PROBLEM TO SOLVE:
Quote the listing verbatim from its beginning through the line containing "Action: pyautogui.click(x=26, y=161)", including that line, and leave the pictures out of your answer.

Word and item position data:
※ ※ ※

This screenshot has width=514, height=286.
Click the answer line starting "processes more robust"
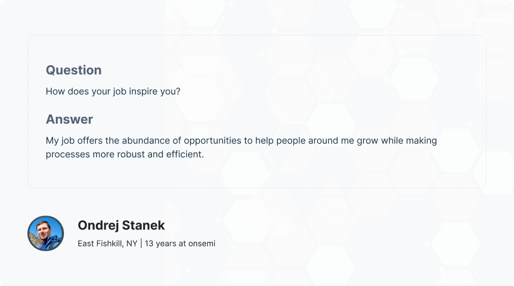(x=125, y=154)
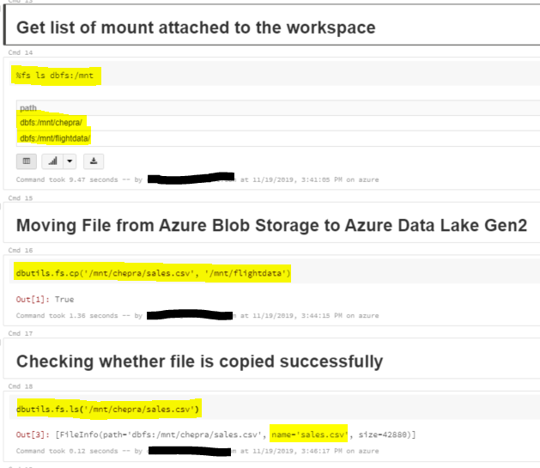This screenshot has width=540, height=468.
Task: Switch to table view icon
Action: pyautogui.click(x=26, y=161)
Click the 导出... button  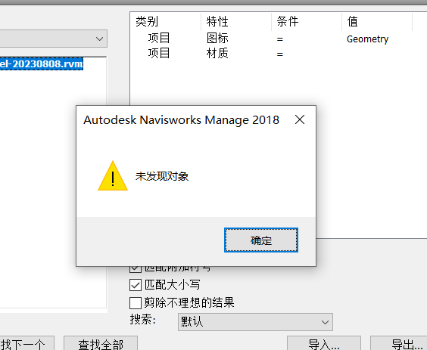pos(399,344)

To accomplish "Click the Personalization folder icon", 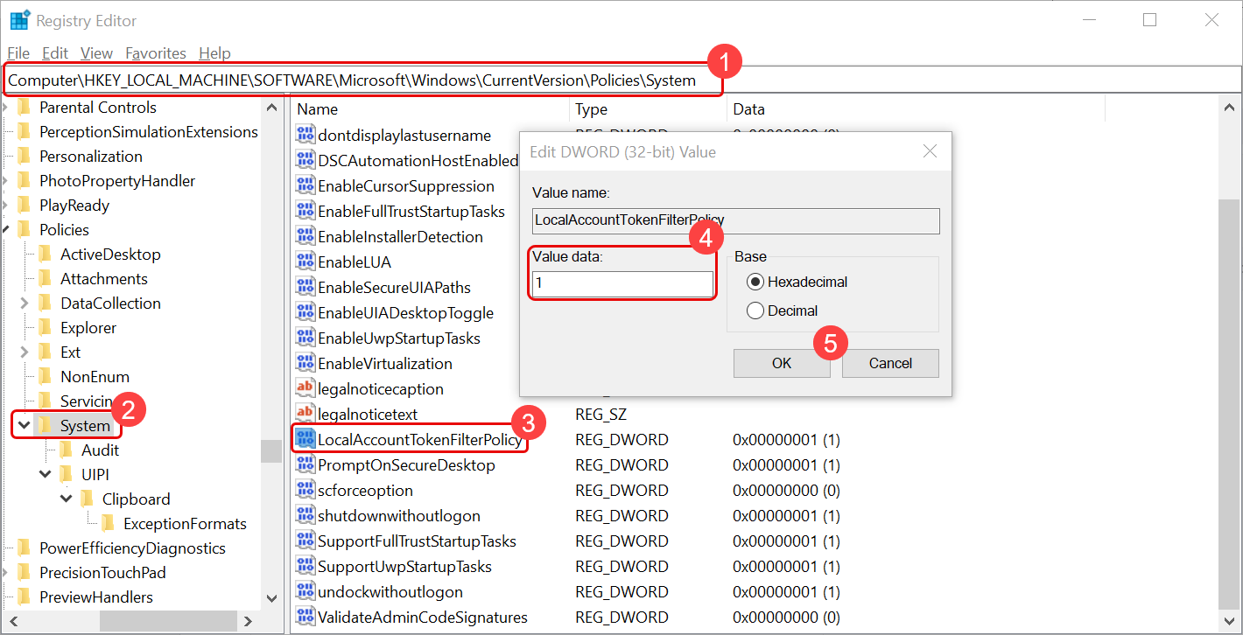I will click(x=24, y=157).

※ ※ ※

EXERCISE SOLUTION:
This screenshot has width=514, height=286.
Click the answer line starting "processes more robust"
(x=125, y=154)
This screenshot has width=540, height=468.
Task: Switch to table view icon
Action: pyautogui.click(x=26, y=161)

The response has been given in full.